• Exercise goal: Rewrite the stretch from the line containing "You are a GUI" through the line containing "[x=575, y=340]" as a two-column CSV with the headers input and output, one line for each row, putting its text and its answer each in a single quoted field with line breaks turned into spaces. Leave the pictures out.

• Data:
· · · · · · ·
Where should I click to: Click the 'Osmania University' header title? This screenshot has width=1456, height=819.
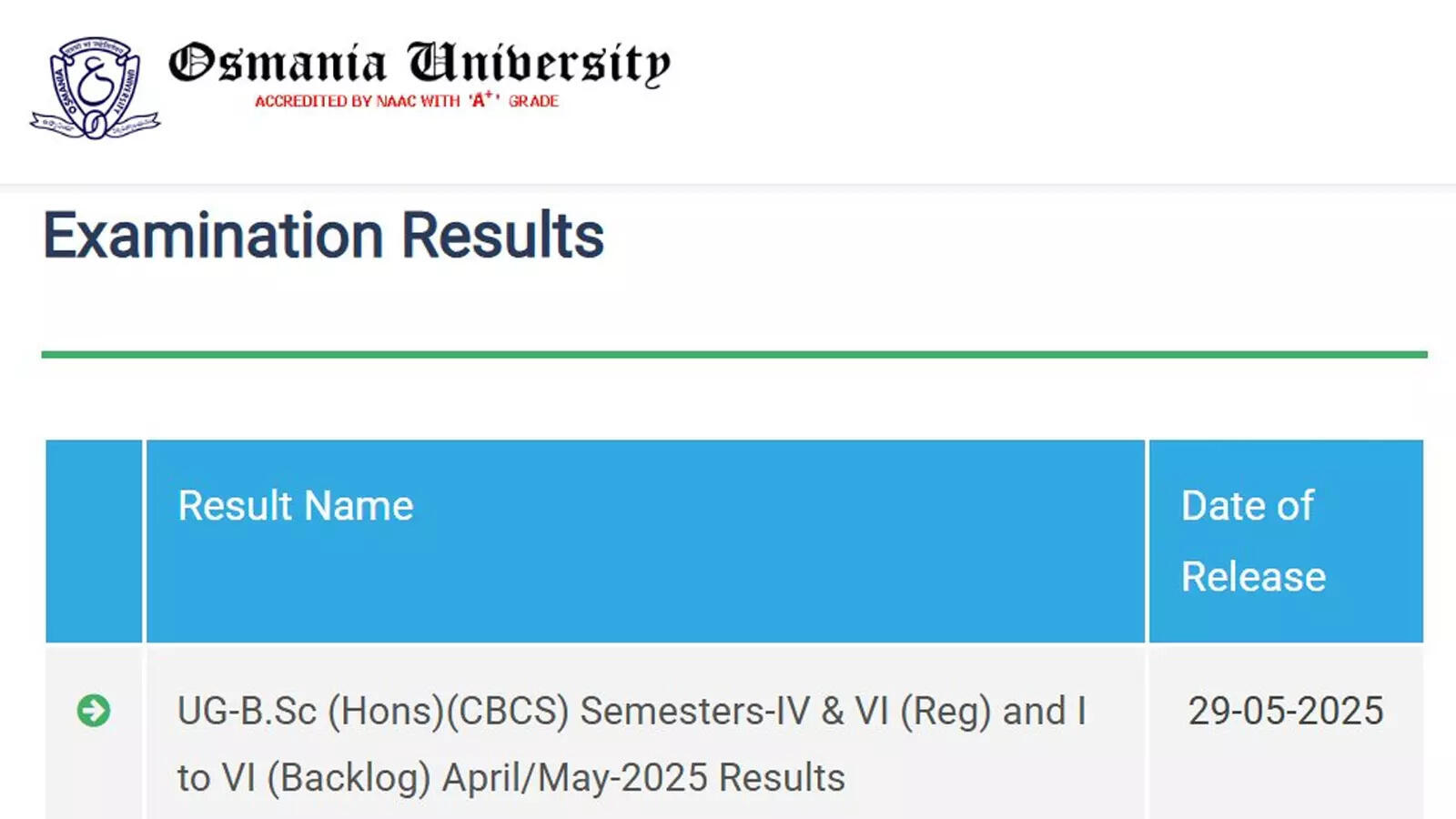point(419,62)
· · · · · · ·
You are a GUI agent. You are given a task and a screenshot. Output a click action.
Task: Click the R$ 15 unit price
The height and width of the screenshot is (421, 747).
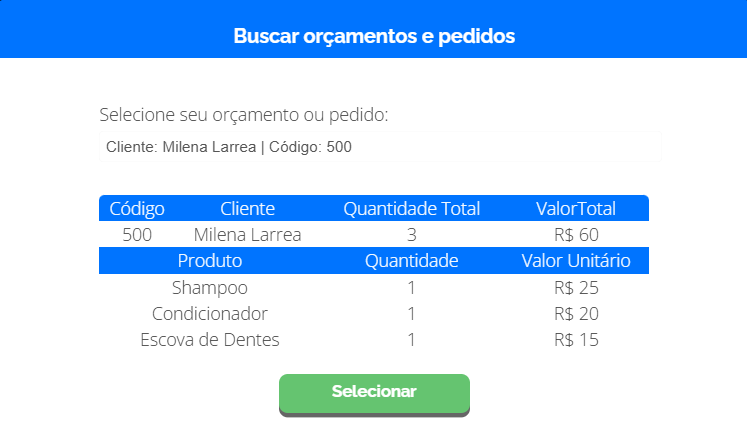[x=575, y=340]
· · · · · · ·
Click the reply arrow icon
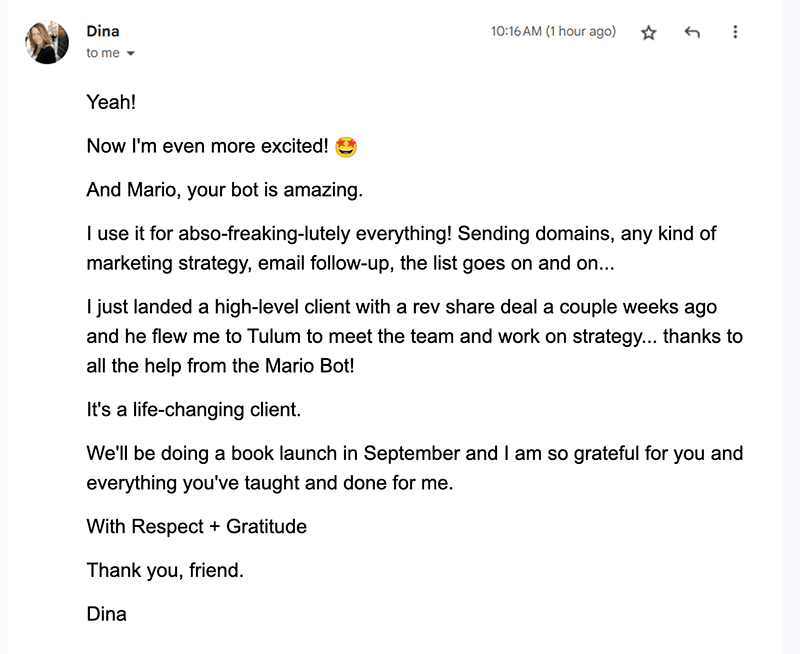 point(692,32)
· · · · · · ·
• Result for this task:
input,output
"You are a GUI agent. You are given a task and a screenshot. Output a click action. Task: Click the R$ 15 unit price The height and width of the screenshot is (421, 747).","[x=575, y=340]"